I thought when decided to study again at the age of 32 it wouldn’t be that hard. I did my Foundation Degree 5 yrs ago, working and being a single mum and it was fine (I say fine because it wasn’t easy) I really enjoyed it. I don’t know if it was because it was connected to what I love which is Childcare and Education but it was so much easier than they one I did recently.

I thought that becoming a Teacher within FE would be just as easy. I couldn’t have been more wrong. I hated it. The only thing I did enjoy was the teaching. Teaching the subject I love. The course work was nothing like I expected. I did not find any of it helpful or even anything relating to what I do. I know that may sound a bit crazy because it’s obviously things you need to know to become a FE teacher but I felt I learnt so much more from my actual mentor (teacher) in my specialism subject than I did actually going to lessons. I don’t know how I got through actually writing my assignments because I had no idea what I was writing about half the time.

Many people, actually most of the people on my course have not enjoyed it and do not even want to go into teaching it has been that bad. We had our two teachers leave and got told one thing by someone and another by someone else. It was ridiculous I wonder where my £7500 went.

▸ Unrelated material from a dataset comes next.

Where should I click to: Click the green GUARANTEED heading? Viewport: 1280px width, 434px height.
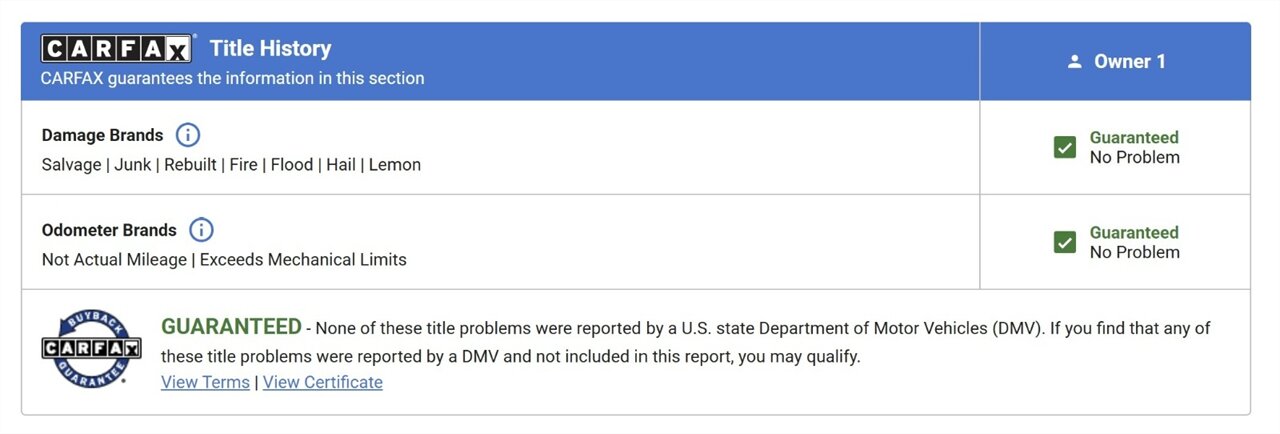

But never the less it’s done and hopefully I would have passed my last one and can teach Childcare and Education. The struggle I have at the moment is being a full-time single mum so as much as I would love to go straight into it, it is something that will have to take a back seat for the time being because the job is full on. But one day when my kids are a little bit older hopefully it will happen. For the meantime I need to go job hunting!! Scary times!!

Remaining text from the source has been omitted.